__TEXTAUSZUG__.
┌──

Wenn man besser vorbereitet gewesen wäre, hätte man am Start einen Kleidersack samt Badesachen abgegeben. Nebenan lockt nämlich eine Badestelle und das Meer ist immerhin 20 Grad warm. Ansonsten gibt es Massagen und als Zielverpflegung Orangen, Bananen, Iso und Wasser.

Die Siegerehrung ist ein großes Happening. Man sieht hier nur glückliche Gesichter. Für uns geht es dann wieder zum Hotel. Und dank des frühen Starts können Judith und ich noch einen ganzen Nachmittag am Pool verbringen.

└──

__ANGEZEIGTE EINTRÄGE__.
┌──

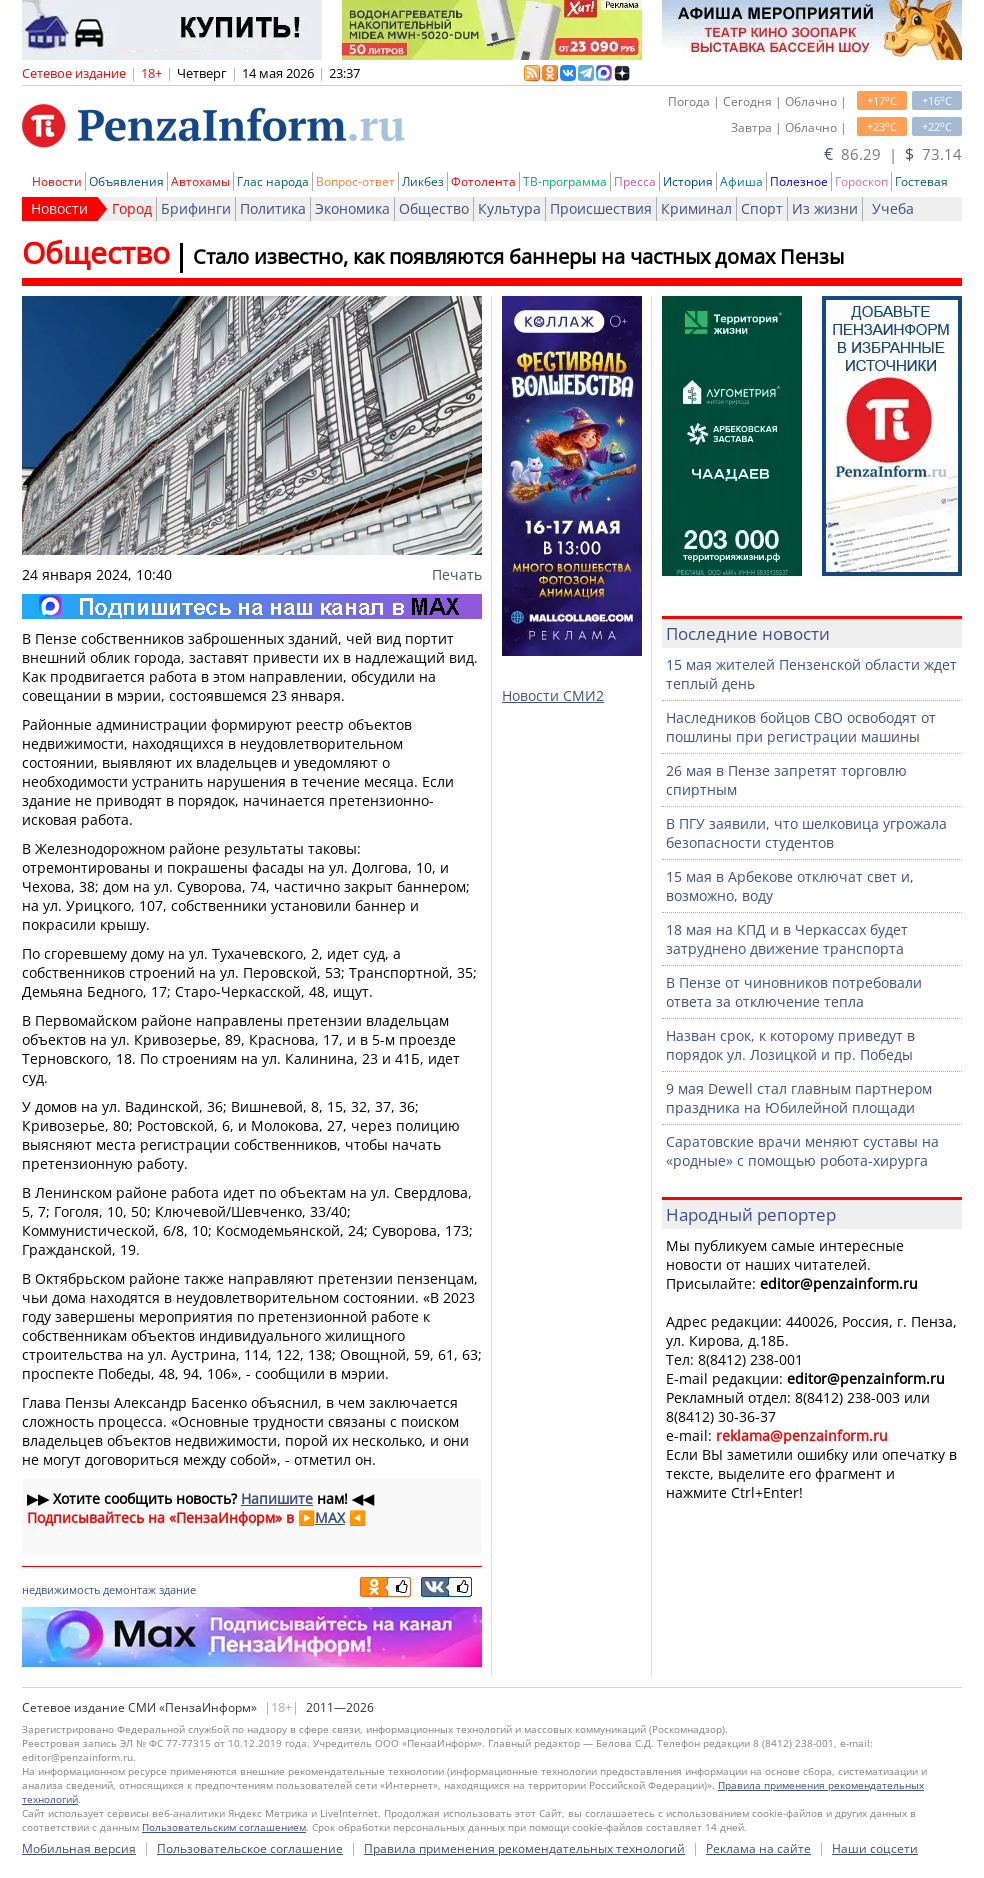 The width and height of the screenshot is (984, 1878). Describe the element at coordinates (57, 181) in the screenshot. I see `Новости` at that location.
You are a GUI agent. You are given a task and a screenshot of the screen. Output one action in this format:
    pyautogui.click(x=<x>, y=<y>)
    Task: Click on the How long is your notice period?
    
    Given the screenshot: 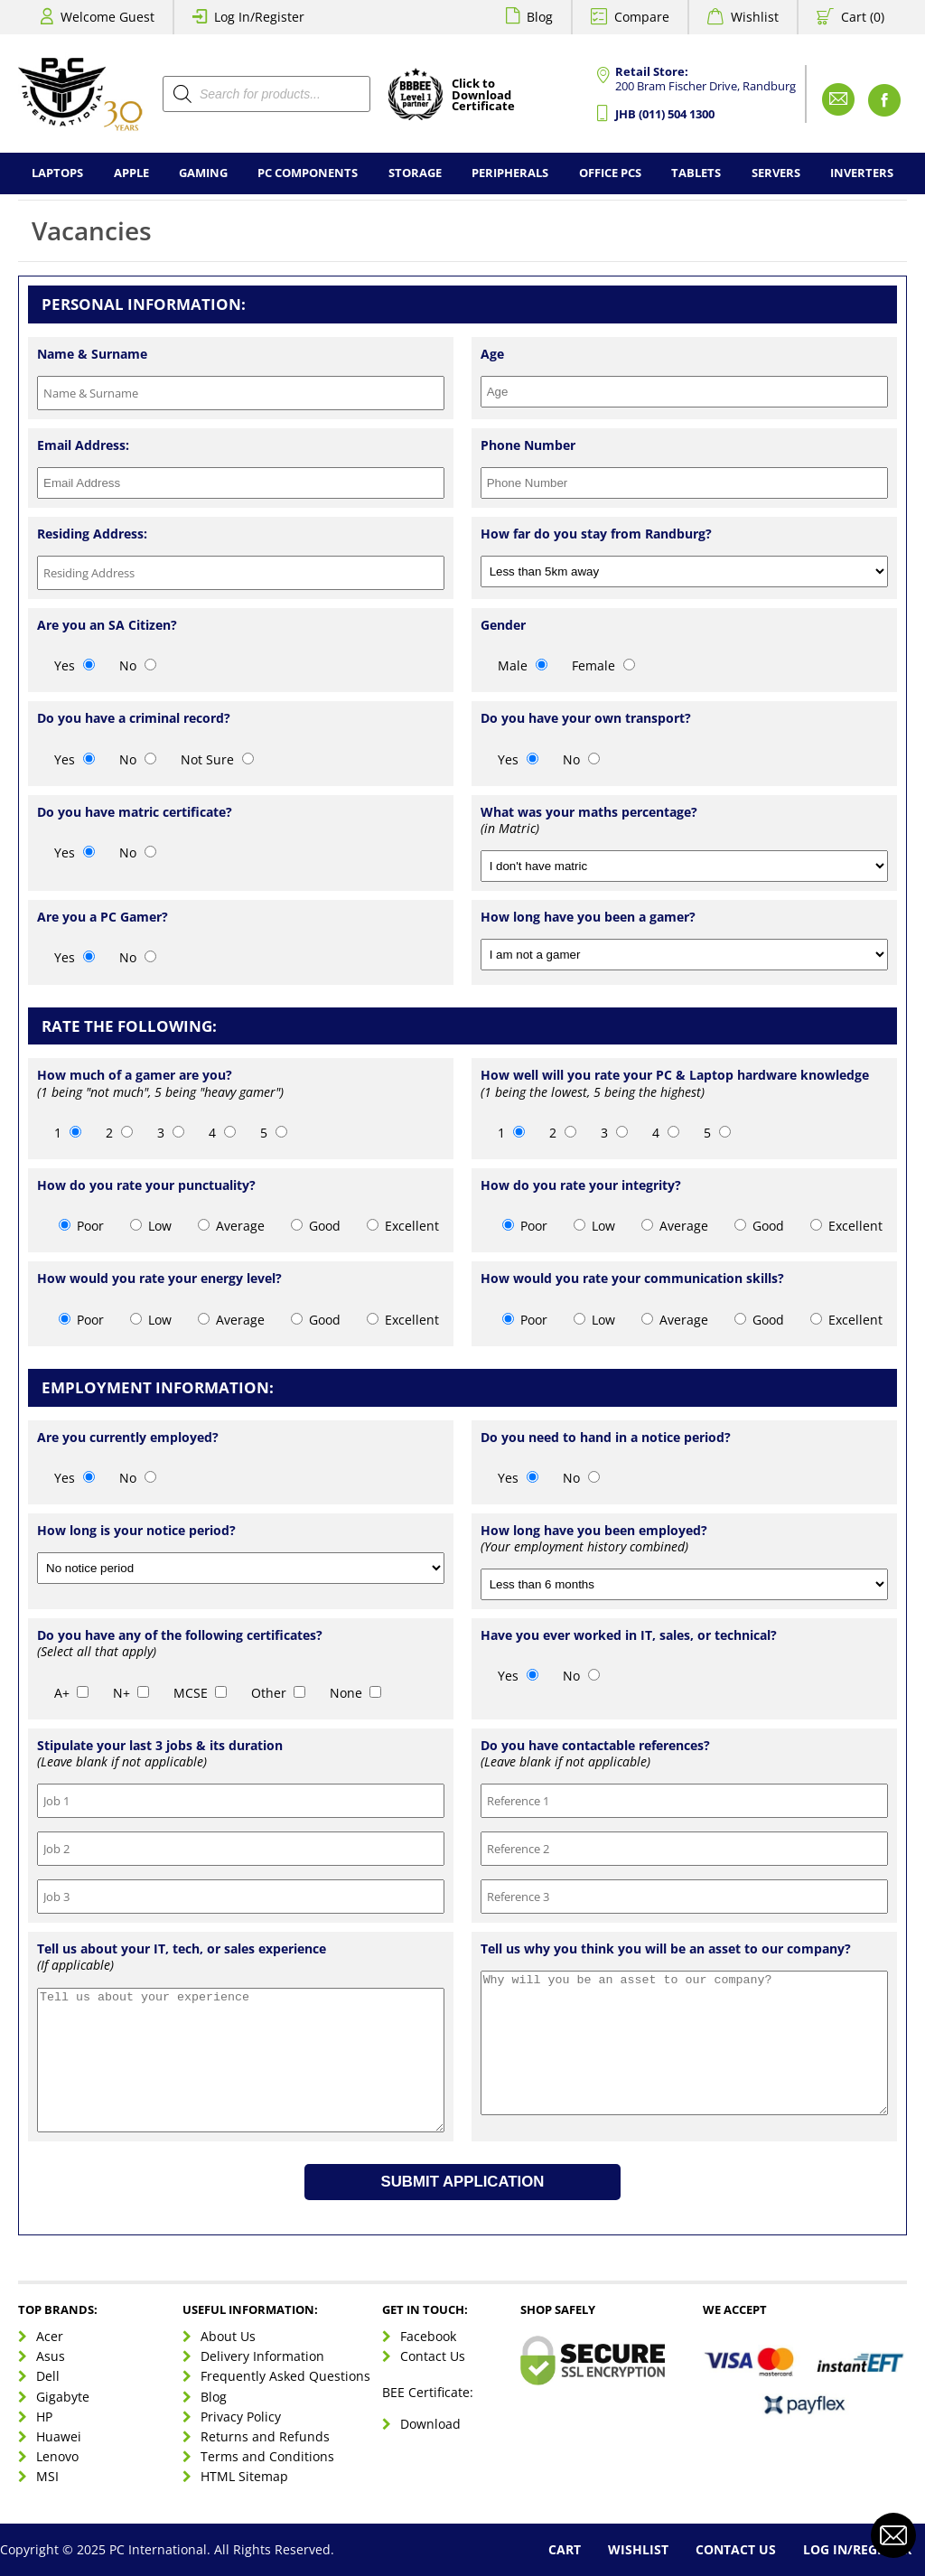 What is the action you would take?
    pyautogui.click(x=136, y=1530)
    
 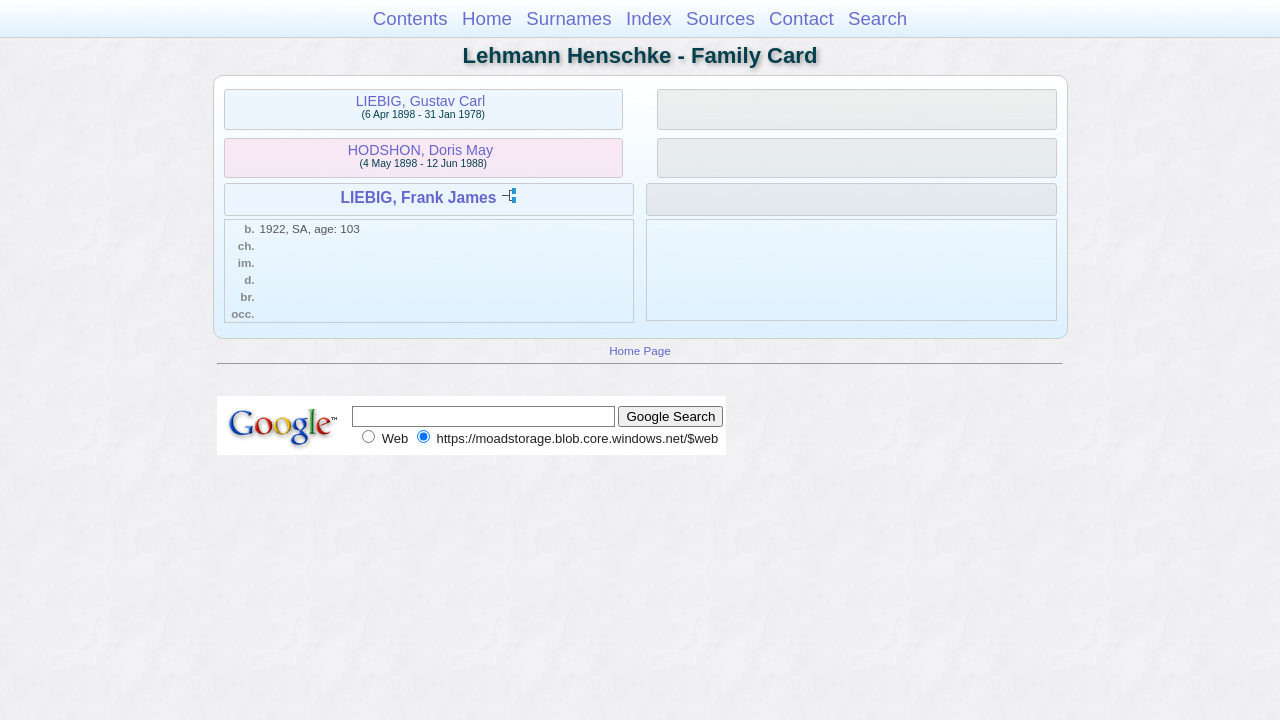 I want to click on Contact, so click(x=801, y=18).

└──

__AUFGABEN__.
A) Beantworten Sie anhand des Wettkampfberichts im Textauszug:
(i) Wie warm ist das Meer?
(ii) Was wird als Zielverpflegung angeboten?
(iii) Wo verbringen Judith und die erzählende Person den Nachmittag?
B) Führen Sie den Wettkampfbericht im Textauszug nach seinem letzten Satz weiter.

__LÖSUNGEN__.
A)
(i) 20 Grad
(ii) Orangen, Bananen, Iso und Wasser
(iii) Am Pool

B)
Fazit

 

Der Funchal Marathon hat sich in seiner achten Auflage als internationaler Marathon etabliert. Die Strecke ist aufgrund der Topographie in vier Runden à 7,5 km, eine ca. drei Kilometer lange Verbindung und drei Runden von je etwa 3 km aufgeteilt. Die obere Runde ist recht wellig, aber gut laufbar. Insgesamt kommen um die 300 Höhenmeter zusammen.

Man sollte sich die Streckeninformationen gut einprägen, um nicht doch zu früh abzubiegen. Obwohl die Helfer einen bei der Wahl des richtigen Weges unterstützen. Zeitnahme gab es sehr oft, ein unabsichtliches oder absichtliches Abkürzen führt zur Disqualifikation.

Generell ist Madeira ein schönes, abwechslungsreiches grünes Urlaubsziel, besonders im für unsere Verhältnisse frühlingshaften Winter, wenn weniger Gäste da sind. Die Preise für Hotels und Mietwagen sind dann recht günstig. Und auf den beliebten Wanderwegen entlang der „levadas“ genannten künstlichen Wasserläufe tritt man sich nicht auf die Füße.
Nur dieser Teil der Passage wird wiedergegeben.